Nutrition per serving may change if servings are adjusted.
½ (8 ounce) package fat-free cream cheese, softened
1⅓ cups sugar, divided
¼ cup refrigerated or frozen egg product, thawed
⅓ cup miniature semisweet chocolate chips
1½ cups all-purpose flour
¼ cup unsweetened cocoa powder
1 teaspoon baking powder
¼ teaspoon baking soda
⅛ teaspoon salt
1 cup water
⅓ cup cooking oil
1 tablespoon vinegar
1 teaspoon vanilla extract
½ cup low-fat granola
Preheat oven to 350°F. Line 18 muffin cups with paper bake cups; set aside.

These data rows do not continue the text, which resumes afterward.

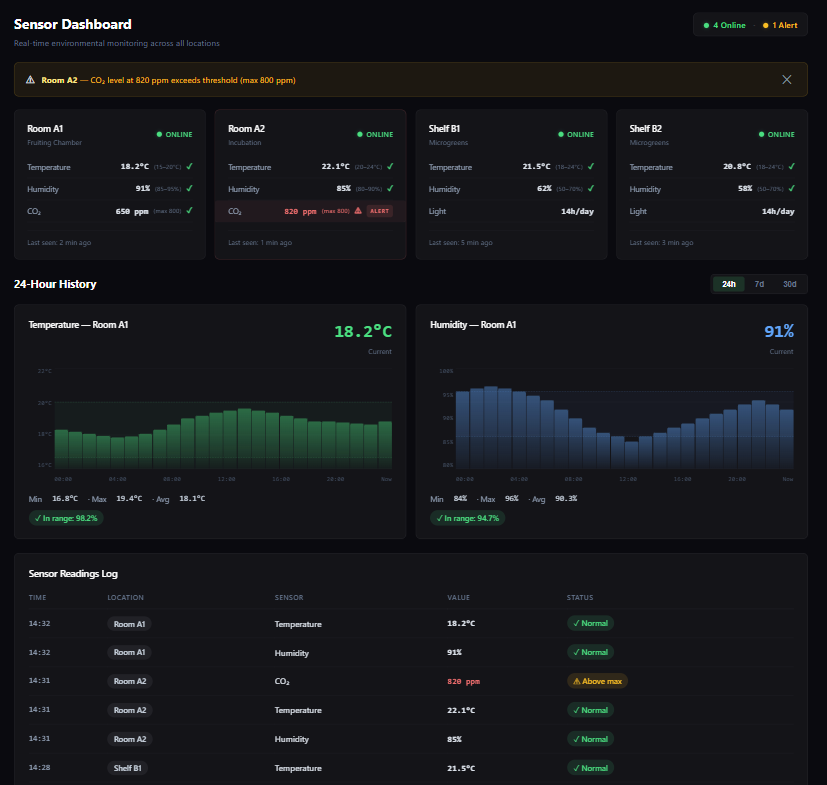This screenshot has height=785, width=827.
Task: Click the green ONLINE dot on Room A1
Action: [158, 134]
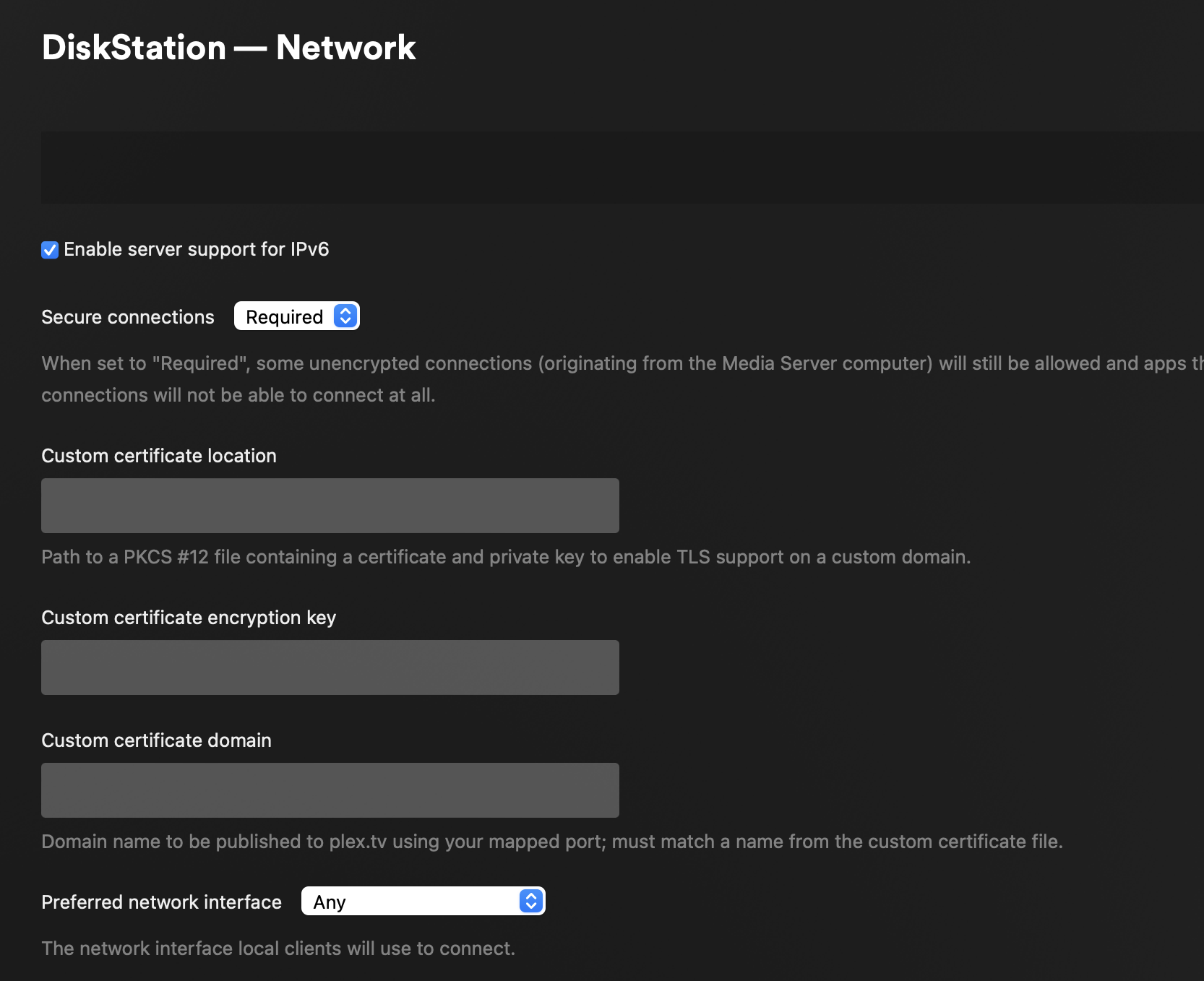This screenshot has width=1204, height=981.
Task: Click the blue chevron arrows beside Any
Action: click(x=530, y=902)
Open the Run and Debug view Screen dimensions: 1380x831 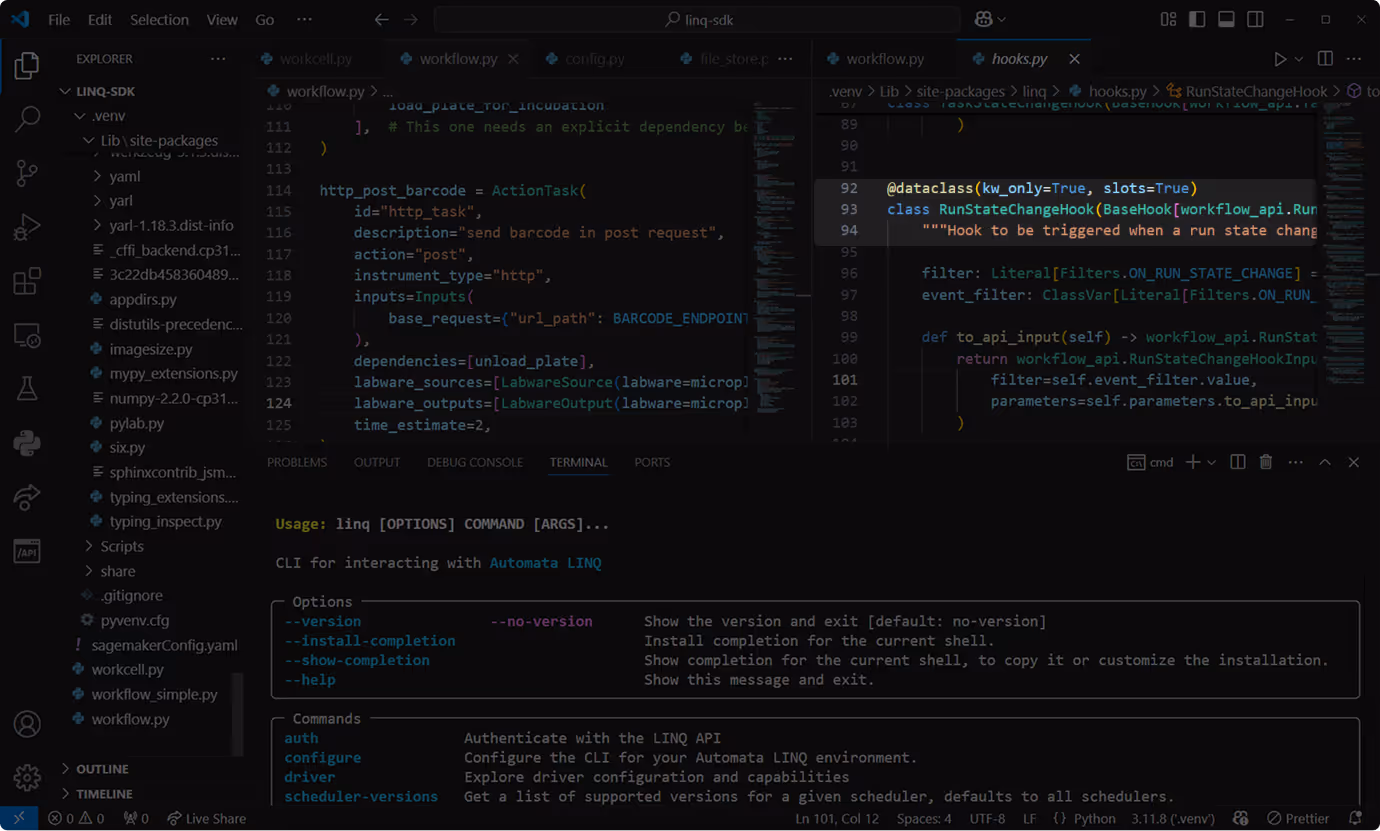point(26,226)
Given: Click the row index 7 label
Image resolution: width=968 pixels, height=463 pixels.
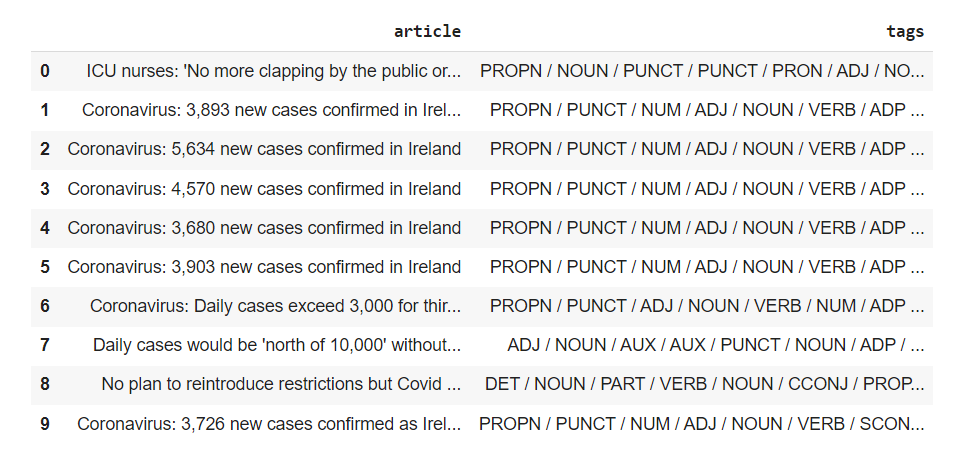Looking at the screenshot, I should (44, 345).
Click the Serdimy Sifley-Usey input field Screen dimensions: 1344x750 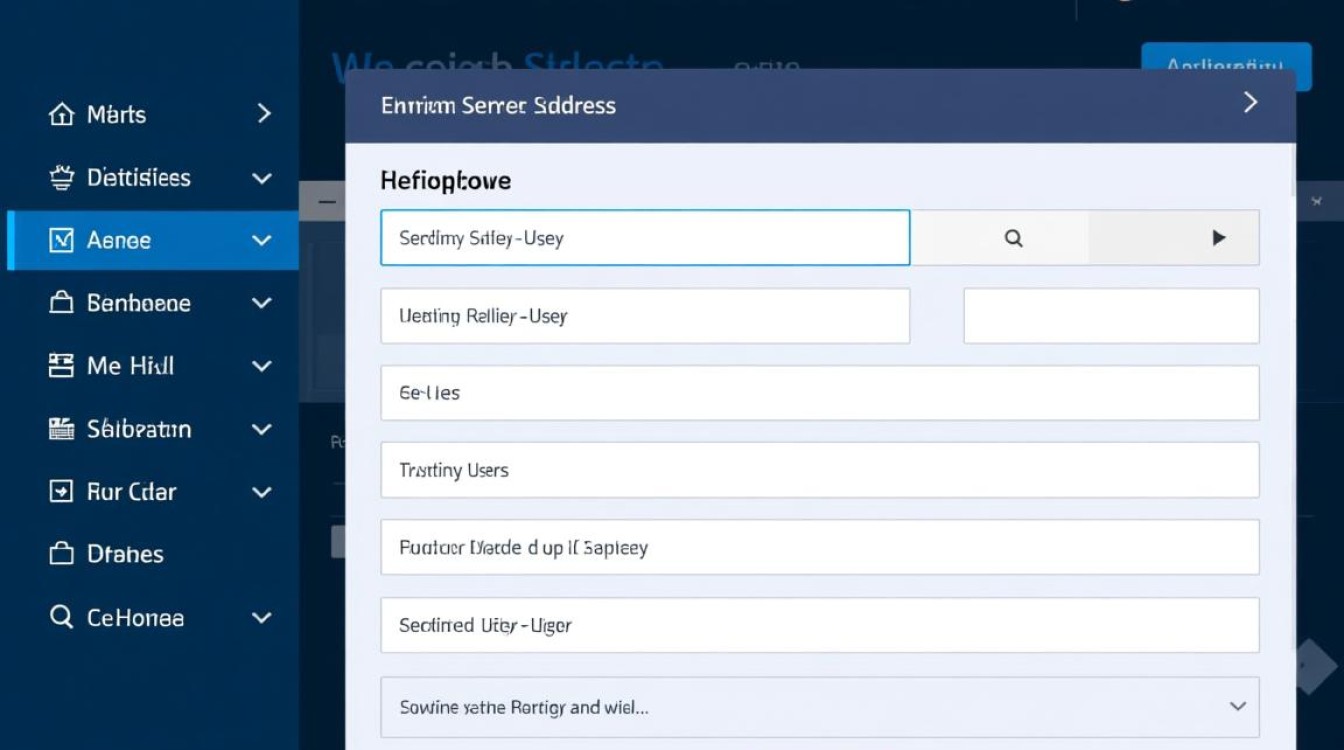[645, 238]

Beat cream cheese in a small bowl with an electric mixer on medium speed until smooth. Add ⅓ cup sugar and egg product. Beat on medium speed for 1 minute or until smooth. Stir in chocolate pieces; set aside.
In a large bowl, combine the remaining 1 cup sugar, flour, cocoa, baking powder, baking soda and salt. Add water, oil, vinegar and vanilla. Beat with an electric mixer on medium speed for 2 minutes, scraping sides of bowl occasionally.
Spoon batter into the prepared muffin cups, filling each half full. Spoon about 1 tablespoon of the cream cheese mixture over each. Sprinkle with granola. Bake for 25 to 30 minutes or until tops spring back when lightly touched. Cool cupcakes in pan on a wire rack for 10 minutes. Remove cupcakes from pan; cool thoroughly on wire rack.